L’étude de la cosmogonie occulte, bien qu’infinie dans ses changements, et si diversifiée dans ses parties, ne peut jamais être entreprise avec succès, à moins que ces variations et ces parties ne soient perçues que comme des aspects d’une Unité Universelle. Une conception de l’unité doit être la base de toute spéculation, tant à son point de départ que dans son déploiement. Il en a toujours été ainsi dans les systèmes archaïques qui reposaient sur la connaissance occulte. Ainsi, le système grec est en phase avec la cosmogonie phénicienne, et tous deux s’accordent avec la Triade Orphique qui montre qu’Éros, Chaos et Chronos sont les trois principes co-opérateurs qui émanent du Point Caché et Inconnaissable. Il ne pourrait y avoir aucune conception philosophique logique, universelle et Absolue de la Déité sans recourir au point mathématique à l’intérieur du Cercle, pour fonder une telle spéculation. Le Point est le véritable Logos Ésotérique, ou la Monade Pythagoricienne, et de ce Point, ou Monade, procède la nature triple et co-égale de la première substance différenciée, ou la consubstantialité de l’Esprit, de la Matière et de l’Univers (manifestés). Chez les Grecs, Monas signifie, dans son sens premier, Unité.
Cette conception fondamentale de l’Unité est encore mise en évidence dans la définition du triangle Pythagoricien :
« Le Triangle Pythagoricien * * * consiste en dix points inscrits comme dans une pyramide (du premier point aux quatre derniers) à l’intérieur de ses trois côtés. Il symbolise l’Univers dans la fameuse Décade Pythagoricienne. Le point unique au sommet est une Monade ; elle représente un Point-Un essentiel, qui est l’Unité primordiale d’où tout procède, et tout est de la même essence que lui. Tandis que les dix points à l’intérieur du Triangle équilatéral représentent le monde phénoménal, les trois côtés qui enferment la pyramide de points sont les barrières de Matière nouménale, ou de Substance, qui la séparent du monde de la Pensée. » ‒ (The Secret Doctrine, I, p. 616).
Il est dit que la Monas Pythagoricienne réside dans la solitude et la ‘‘ténèbre’’, comme le ‘‘Germe’’, mais ce n’est une ténèbre que pour notre ignorance.
La Monade Supra-cosmique étant le Point-Un essentiel d’où tout procède, l’étude de sa nature ‘‘graduée’’ doit être faite en insistant toujours sur l’aspect essentiel de cette Unité, et d’un retour à l’Unité de toutes ses graduations.
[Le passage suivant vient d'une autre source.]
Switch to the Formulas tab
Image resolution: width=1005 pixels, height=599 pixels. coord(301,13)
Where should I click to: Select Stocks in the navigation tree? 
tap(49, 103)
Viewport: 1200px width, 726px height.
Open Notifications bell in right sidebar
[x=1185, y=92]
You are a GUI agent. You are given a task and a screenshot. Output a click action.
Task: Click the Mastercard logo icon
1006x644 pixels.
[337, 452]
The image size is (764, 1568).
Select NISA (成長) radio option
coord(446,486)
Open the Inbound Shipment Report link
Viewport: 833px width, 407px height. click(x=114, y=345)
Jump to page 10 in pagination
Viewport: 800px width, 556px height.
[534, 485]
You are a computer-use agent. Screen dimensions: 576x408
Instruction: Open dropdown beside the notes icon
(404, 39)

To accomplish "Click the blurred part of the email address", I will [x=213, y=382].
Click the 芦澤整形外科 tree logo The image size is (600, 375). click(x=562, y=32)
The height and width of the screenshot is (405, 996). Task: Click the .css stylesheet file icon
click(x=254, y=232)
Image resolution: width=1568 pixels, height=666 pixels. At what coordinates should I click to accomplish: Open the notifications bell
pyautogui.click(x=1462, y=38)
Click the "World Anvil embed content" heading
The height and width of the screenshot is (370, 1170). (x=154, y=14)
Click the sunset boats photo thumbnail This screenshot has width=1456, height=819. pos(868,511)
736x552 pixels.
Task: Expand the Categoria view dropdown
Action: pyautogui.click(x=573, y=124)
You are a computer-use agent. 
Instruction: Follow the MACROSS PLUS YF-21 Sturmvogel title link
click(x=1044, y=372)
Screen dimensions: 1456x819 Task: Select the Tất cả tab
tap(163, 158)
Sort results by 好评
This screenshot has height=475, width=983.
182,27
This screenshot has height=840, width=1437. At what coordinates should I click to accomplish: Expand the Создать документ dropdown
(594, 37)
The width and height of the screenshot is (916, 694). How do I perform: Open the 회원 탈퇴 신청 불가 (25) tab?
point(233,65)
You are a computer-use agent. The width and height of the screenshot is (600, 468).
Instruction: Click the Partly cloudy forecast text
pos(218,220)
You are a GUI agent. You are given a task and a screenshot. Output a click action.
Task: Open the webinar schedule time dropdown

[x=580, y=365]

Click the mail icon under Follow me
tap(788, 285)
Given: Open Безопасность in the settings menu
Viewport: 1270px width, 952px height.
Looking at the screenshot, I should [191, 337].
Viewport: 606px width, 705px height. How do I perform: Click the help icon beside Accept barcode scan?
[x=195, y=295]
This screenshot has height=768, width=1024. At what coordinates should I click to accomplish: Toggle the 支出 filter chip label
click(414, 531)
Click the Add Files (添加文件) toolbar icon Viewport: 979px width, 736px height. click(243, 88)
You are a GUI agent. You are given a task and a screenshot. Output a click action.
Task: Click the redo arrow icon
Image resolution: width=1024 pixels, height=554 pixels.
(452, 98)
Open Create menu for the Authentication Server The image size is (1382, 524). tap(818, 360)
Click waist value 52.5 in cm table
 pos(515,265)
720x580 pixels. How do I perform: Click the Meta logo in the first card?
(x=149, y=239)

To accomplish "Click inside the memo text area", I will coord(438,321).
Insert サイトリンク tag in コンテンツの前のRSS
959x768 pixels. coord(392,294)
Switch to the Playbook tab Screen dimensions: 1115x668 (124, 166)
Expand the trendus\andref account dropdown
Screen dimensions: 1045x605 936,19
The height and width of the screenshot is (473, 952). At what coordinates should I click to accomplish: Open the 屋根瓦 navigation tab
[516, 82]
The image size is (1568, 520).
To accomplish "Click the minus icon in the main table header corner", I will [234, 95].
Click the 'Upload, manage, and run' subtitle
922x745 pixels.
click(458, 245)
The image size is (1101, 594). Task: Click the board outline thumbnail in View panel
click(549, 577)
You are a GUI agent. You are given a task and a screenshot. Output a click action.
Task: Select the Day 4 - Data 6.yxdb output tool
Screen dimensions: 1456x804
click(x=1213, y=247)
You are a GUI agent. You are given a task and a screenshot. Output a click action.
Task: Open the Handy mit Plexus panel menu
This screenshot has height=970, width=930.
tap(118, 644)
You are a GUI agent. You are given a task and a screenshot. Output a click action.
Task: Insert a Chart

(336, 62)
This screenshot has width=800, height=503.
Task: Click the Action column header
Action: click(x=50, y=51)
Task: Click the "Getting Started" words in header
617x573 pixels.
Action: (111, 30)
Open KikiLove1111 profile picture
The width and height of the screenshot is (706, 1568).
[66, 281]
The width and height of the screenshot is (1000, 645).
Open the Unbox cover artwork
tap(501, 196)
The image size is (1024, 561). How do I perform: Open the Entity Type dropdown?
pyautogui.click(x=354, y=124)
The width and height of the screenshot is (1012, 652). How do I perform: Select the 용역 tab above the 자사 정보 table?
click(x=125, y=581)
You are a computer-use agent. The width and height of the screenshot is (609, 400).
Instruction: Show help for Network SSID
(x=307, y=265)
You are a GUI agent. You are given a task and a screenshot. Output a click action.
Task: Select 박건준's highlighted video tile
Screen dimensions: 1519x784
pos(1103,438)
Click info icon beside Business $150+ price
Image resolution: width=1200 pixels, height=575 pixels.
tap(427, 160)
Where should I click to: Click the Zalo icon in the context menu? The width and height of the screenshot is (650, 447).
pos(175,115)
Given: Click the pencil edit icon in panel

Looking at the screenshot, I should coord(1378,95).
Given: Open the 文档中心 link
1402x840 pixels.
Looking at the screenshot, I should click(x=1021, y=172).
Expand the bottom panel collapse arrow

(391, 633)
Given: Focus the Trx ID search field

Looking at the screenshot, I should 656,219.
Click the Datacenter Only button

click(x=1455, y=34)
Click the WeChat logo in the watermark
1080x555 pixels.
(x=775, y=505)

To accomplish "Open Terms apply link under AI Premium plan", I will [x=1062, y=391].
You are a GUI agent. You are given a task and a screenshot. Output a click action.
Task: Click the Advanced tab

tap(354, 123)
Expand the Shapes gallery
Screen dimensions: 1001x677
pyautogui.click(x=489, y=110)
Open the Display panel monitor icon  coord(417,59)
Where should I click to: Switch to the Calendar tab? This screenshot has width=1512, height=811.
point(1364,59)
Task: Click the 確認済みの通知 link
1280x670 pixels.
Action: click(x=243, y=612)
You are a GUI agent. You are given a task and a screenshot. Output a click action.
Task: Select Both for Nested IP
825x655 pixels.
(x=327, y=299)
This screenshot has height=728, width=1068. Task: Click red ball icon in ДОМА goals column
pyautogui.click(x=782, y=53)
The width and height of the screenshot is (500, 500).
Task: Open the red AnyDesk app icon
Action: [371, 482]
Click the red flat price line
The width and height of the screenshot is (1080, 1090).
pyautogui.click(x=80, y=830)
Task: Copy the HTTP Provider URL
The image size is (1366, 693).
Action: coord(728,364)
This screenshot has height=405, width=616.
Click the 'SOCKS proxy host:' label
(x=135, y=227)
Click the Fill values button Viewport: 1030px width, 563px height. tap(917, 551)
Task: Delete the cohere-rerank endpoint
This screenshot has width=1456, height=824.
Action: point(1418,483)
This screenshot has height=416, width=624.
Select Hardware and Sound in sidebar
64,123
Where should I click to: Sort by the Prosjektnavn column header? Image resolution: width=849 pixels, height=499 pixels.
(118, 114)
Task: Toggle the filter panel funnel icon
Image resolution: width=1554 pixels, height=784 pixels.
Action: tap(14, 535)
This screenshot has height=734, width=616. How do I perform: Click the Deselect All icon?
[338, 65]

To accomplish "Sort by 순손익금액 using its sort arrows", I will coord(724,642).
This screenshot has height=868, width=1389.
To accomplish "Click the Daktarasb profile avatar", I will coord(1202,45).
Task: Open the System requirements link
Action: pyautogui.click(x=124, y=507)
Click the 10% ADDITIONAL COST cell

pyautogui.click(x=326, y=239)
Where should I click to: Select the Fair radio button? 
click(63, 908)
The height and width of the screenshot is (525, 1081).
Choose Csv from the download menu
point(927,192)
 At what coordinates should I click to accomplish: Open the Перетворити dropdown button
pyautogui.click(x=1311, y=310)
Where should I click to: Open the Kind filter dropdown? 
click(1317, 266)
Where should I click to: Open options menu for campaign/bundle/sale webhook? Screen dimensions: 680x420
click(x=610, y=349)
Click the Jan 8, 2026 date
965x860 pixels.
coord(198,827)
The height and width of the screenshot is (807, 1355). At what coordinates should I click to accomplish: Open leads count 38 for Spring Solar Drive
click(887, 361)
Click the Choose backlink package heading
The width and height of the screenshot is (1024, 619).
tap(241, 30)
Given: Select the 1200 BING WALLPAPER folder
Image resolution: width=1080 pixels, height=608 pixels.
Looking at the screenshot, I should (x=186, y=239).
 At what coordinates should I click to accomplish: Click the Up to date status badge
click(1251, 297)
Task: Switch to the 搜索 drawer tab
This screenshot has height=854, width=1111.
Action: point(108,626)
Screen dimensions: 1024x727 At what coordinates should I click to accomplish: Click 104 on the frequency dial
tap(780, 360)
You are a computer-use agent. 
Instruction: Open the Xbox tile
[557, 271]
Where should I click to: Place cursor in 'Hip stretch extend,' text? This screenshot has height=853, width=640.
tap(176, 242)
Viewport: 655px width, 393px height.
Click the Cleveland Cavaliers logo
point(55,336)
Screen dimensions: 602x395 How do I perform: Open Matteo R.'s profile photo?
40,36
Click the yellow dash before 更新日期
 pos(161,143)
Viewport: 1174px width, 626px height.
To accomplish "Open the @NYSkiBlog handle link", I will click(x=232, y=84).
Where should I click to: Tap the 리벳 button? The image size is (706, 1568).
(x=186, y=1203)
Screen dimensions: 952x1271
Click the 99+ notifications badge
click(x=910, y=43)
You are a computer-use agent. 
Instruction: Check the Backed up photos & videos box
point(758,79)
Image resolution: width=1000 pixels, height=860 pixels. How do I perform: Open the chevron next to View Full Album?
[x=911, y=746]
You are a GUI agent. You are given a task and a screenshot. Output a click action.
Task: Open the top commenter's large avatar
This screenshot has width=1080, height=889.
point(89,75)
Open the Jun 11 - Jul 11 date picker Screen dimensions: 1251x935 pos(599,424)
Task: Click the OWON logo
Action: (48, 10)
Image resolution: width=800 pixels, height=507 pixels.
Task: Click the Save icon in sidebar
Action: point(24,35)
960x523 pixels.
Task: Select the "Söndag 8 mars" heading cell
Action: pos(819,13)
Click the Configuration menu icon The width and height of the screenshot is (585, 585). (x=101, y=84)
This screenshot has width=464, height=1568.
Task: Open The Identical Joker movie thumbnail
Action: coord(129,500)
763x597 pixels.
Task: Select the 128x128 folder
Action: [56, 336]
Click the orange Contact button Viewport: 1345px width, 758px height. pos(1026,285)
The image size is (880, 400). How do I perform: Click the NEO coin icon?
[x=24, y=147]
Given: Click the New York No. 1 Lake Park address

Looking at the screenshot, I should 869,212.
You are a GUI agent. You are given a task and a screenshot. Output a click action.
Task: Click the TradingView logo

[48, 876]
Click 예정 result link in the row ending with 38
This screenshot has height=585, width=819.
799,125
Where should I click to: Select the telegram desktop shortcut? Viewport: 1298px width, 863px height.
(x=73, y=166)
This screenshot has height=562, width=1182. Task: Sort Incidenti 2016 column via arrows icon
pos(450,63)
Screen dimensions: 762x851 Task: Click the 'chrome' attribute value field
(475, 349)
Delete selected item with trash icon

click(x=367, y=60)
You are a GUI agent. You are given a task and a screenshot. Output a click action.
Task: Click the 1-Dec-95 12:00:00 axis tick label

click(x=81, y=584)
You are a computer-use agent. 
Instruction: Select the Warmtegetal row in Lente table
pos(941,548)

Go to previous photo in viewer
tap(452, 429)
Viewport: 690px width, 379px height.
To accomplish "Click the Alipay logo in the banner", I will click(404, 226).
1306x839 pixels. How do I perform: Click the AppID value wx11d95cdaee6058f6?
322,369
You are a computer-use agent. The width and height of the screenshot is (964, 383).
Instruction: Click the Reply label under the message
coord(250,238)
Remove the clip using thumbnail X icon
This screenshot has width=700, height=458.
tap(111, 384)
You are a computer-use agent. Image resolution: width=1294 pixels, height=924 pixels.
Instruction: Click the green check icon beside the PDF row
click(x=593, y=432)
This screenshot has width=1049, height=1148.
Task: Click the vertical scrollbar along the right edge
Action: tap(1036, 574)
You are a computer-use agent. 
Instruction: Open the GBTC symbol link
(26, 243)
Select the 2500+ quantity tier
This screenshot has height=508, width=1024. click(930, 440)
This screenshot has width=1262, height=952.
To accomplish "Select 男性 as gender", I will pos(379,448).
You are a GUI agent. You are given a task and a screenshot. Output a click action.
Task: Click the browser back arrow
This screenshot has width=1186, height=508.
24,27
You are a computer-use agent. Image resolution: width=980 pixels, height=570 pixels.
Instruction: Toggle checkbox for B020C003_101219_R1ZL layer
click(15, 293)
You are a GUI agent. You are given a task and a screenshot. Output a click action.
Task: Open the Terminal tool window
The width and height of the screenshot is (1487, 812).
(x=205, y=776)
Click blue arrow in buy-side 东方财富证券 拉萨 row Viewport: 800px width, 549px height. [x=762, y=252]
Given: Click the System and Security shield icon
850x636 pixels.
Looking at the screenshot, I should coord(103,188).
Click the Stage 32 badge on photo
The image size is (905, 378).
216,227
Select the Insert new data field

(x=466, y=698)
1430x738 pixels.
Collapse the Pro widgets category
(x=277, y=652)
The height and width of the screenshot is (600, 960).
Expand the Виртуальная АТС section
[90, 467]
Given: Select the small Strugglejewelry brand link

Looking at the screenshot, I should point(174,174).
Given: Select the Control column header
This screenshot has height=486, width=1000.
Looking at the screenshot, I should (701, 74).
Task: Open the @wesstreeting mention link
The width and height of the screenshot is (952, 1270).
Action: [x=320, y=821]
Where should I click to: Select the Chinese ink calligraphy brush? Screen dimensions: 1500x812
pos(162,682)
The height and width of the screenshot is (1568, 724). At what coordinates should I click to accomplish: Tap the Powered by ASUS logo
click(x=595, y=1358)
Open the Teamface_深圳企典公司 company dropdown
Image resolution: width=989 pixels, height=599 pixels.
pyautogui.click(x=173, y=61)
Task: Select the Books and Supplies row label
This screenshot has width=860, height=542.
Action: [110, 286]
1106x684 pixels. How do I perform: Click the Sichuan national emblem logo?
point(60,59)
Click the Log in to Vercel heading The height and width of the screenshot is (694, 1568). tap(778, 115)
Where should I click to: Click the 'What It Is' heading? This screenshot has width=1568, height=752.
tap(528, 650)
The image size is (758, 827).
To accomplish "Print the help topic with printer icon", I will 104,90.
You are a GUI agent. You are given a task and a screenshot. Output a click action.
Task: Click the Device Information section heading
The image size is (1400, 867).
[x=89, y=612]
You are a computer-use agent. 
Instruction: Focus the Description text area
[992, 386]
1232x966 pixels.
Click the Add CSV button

L’auteur de La Doctrine Secrète revient sans cesse sur l’unité essentielle de toutes les sortes de monades, de dieux et d’atomes, bien que leur étude séparée puisse être utile pour comprendre les buts de la science occulte :
« Les Dieux des Anciens et les monades – de Pythagore à Leibnitz – et les atomes des écoles matérialistes actuelles (tels qu’elles les ont empruntés aux théories des anciens Atomistes grecs) ne forment qu’une unité composée, ou une unité graduée, comme la constitution humaine qui commence par le corps et finit par l’esprit. Dans les sciences occultes on peut les étudier séparément, mais on ne peut jamais les comprendre sans les considérer dans leurs corrélations mutuelles, durant leur cycle de vie, et comme une Unité Universelle durant les Pralayas [périodes de repos de l’univers]. » ‒ (The Secret Doctrine, I, p. 613).
La différence entre la Monade Supra-cosmique et les Monades manifestées doit être bien comprise. C’est la Monade Supra-cosmique qui émane le Premier Triangle, et qui disparaît ensuite dans son propre ‘‘royaume d’éternelle lumière’’, après avoir appelé à l’existence sa Divine Idéation Manifestée qui devient la base de la manifestation :
« Ceux qui sont incapables de saisir la différence qui existe entre la Monade – l’Un Essentiel Universel – et les Monades de l’Unité Manifestée, et celle qui existe entre le Logos à jamais caché et le Logos révélé, ou le Verbe, ne devraient jamais se mêler de philosophie, et encore moins, de sciences ésotériques. » ‒ (The Secret Doctrine, I, p. 614).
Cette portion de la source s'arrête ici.